Menschen nahmen auf Kassetten mit langen dünnen Bändern Eindrücke vom Arbeiten und Leben in der neuen Heimat auf, steckten sie in Kuverts, schickten sie zur Familie nach Hause. Im Dorf saßen viele rund um ein Radio mit Kassettenspieler, hörten gespannt zu und – schickten umgekehrt wieder Kassetten mit eigenen Sprach-Aufnahmen nach Österreich. Wehmut. Ein Stück Heimat bzw. Verbundenheit zwischen da und dort. Das Hin und Her nahm übrigens einigen Wochen in Anspruch. Und jene, die hier in der Fremde, die später zur neuen Heimat wurde, waren oft nicht ganz ehrlich, erzählten nicht, wie schlecht es ihnen, die hier Jobs verrichteten, die die Einheimischen nicht machen (wollten), ging. In wie beengten Wohnverhältnissen sie leben (mussten)…

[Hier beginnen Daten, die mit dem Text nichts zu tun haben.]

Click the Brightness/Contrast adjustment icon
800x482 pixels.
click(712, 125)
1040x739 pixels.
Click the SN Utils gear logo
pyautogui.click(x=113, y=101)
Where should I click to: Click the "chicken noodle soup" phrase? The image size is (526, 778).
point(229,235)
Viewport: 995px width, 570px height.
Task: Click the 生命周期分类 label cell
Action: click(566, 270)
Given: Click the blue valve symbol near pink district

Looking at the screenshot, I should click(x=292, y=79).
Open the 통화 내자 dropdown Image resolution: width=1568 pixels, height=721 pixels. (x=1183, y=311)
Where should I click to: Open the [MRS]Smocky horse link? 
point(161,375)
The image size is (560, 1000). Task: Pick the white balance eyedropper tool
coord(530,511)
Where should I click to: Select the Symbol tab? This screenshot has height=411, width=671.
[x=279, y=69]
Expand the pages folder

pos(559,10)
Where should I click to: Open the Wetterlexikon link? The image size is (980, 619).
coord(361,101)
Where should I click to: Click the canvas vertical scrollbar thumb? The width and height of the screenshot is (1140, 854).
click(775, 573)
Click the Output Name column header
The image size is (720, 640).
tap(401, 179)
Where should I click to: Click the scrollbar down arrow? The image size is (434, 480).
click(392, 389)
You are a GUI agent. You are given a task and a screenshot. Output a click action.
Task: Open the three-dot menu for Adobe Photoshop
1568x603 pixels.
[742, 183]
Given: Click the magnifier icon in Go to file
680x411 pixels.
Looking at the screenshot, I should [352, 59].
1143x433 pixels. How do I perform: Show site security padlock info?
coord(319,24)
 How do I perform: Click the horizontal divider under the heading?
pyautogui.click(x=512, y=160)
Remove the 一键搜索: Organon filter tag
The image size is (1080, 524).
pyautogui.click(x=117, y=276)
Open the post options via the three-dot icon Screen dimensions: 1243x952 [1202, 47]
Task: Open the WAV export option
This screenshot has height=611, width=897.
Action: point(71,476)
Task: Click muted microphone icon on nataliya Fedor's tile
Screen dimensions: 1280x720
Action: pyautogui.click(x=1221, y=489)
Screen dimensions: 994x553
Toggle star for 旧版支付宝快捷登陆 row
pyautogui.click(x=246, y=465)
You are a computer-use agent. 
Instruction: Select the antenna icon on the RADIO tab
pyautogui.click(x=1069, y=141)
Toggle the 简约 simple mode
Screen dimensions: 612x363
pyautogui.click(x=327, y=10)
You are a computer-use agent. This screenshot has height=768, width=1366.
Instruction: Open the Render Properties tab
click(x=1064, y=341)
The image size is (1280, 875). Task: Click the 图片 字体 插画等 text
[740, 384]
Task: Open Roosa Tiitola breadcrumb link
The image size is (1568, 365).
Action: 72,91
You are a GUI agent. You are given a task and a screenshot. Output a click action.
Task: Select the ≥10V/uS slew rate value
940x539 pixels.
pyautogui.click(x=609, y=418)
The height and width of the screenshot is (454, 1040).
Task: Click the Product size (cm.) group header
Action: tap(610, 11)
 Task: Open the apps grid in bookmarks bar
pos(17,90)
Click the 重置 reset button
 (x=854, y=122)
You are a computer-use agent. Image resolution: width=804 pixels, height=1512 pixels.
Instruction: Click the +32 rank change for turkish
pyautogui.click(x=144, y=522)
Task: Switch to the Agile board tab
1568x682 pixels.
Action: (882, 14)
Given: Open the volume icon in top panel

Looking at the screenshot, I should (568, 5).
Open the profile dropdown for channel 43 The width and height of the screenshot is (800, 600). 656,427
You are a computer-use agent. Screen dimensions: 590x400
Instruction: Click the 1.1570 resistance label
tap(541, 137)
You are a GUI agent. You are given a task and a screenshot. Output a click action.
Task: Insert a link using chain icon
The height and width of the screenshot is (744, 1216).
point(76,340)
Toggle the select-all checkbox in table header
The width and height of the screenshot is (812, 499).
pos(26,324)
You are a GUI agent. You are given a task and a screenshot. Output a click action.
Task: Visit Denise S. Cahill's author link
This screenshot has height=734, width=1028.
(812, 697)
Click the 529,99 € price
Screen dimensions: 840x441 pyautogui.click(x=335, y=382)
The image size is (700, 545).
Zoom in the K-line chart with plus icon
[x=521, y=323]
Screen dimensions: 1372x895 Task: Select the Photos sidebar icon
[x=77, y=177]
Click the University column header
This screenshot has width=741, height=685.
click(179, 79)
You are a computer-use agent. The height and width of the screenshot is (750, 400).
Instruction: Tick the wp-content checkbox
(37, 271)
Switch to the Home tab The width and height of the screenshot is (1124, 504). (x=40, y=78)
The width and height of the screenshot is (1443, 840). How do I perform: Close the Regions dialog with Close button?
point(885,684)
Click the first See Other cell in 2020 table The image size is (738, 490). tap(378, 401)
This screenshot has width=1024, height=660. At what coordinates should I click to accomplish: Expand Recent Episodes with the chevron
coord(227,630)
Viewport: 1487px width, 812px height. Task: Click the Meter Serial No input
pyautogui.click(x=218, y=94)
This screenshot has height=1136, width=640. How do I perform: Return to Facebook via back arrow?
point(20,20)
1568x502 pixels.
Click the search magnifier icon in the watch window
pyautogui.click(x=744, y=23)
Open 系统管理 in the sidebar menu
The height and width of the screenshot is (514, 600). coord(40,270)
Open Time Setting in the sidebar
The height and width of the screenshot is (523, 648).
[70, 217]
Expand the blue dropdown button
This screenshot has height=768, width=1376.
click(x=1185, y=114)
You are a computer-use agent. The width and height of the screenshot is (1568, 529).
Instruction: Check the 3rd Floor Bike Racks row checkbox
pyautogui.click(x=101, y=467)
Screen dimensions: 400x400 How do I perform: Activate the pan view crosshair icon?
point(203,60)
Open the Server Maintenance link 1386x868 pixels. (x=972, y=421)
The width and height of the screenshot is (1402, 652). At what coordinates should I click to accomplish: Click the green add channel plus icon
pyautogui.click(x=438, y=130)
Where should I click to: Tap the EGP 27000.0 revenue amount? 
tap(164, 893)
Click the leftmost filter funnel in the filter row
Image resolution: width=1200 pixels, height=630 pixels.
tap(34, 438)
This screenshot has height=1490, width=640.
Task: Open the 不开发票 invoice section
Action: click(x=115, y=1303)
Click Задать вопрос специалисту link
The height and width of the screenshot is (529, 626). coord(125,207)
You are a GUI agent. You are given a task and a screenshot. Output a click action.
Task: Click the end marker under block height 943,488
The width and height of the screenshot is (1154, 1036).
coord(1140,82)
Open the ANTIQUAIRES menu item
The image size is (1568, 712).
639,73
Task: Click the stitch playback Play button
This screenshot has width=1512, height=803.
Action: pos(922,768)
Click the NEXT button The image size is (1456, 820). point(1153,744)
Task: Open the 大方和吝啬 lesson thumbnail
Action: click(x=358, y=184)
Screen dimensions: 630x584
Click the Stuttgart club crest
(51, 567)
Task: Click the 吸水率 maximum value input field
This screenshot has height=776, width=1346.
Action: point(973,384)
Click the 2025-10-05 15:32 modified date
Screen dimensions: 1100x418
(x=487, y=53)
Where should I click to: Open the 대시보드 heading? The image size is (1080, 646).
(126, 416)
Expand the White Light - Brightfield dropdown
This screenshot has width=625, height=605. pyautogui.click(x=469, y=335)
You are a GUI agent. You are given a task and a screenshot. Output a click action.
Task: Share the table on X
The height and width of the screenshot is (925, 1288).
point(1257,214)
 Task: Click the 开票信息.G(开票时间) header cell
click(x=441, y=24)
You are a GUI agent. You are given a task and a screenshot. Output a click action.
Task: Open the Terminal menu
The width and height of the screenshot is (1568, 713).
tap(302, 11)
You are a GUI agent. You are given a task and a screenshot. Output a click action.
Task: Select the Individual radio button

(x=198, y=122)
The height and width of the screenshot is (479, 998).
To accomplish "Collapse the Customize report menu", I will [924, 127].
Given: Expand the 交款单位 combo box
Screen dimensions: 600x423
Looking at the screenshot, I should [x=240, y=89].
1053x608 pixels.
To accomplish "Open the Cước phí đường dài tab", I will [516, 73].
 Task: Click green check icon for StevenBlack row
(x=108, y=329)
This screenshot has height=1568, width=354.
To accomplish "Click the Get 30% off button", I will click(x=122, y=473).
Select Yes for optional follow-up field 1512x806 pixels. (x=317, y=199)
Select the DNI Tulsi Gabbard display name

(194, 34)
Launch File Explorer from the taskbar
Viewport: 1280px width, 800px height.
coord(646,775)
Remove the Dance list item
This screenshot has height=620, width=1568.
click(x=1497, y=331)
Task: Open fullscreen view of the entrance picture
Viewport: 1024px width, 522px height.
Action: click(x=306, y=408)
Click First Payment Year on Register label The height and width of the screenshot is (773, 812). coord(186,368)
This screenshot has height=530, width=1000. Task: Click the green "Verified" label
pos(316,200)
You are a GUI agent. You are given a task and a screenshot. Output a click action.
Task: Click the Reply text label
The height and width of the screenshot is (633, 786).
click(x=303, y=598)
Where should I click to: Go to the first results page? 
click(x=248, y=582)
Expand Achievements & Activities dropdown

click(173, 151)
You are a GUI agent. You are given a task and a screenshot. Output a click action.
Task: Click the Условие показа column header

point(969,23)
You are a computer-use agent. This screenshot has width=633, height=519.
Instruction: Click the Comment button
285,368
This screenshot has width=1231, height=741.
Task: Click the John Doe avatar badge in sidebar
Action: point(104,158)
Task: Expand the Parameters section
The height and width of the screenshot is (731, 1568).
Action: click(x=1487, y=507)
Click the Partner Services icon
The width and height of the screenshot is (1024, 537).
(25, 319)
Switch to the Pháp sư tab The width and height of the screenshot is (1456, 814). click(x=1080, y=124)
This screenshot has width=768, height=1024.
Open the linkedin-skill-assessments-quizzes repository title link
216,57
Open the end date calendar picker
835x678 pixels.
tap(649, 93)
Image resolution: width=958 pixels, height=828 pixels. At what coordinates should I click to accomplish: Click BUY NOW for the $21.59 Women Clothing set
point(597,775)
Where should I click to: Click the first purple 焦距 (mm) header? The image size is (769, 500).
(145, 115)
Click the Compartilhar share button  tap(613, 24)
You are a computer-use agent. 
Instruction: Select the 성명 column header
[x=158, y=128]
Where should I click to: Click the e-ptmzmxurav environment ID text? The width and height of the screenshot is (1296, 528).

Immer wieder werden die Sprech-Chöre bzw. Solo-Auftritte wieder von Musik unterbrochen, die Stimmungen untermalen, Sehnsüchte zum Ausdruck bringen. Der schon erwähnte Musiker greift zu Blas- bzw. Saiteninstrumenten (Saz und Buzuki) und wird begleitet von der Sängerin Deniz Öz mit wunderbarer Stimme – unter anderem auf Zazaki, einer der kurdischen Sprachen. Und unter anderem einem Lied, das den Bogen zum ersten Auftritt des Sprech-Chores schloss: Es wurden Arbeiter gerufen und es kamen Menschen an.
Dem Thema von Menschen, die als Arbeitskräfte geholt wurden, widmet sich auch eine Ausstellung im Dschungel Wien – in den Räumen vor Bühne 3 bzw. dem Bürotrakt. Viele Fotos aber auch zwei Koffer mit Zeitungs-Ausschnitten, Audio-Kassetten, einem künstlerisch gestalteten Koffer usw. geben optische – und zum Teil zu lesende (Bücher) Einrücke in das Leben von einigen einzelnen Menschen. Aber auch in wissenschaftliche Aufarbeitung der Strukturen.
„Wem gehört die Geschichte? Wie wurde[n] Geschichte[n] geschrieben? Gibt es schon eine Geschichte der Migrant*innen in Österreich?“ – diese Fragen durchziehen die Ausstellung mit vielen Fotos von Felat Diljin. Ein Teil der Ausstellung kommt von „Stimmen der Vielfalt“ vom Grazer Verein JUKUS (Jugend Gesundheit Stadtteilarbeit Kultur).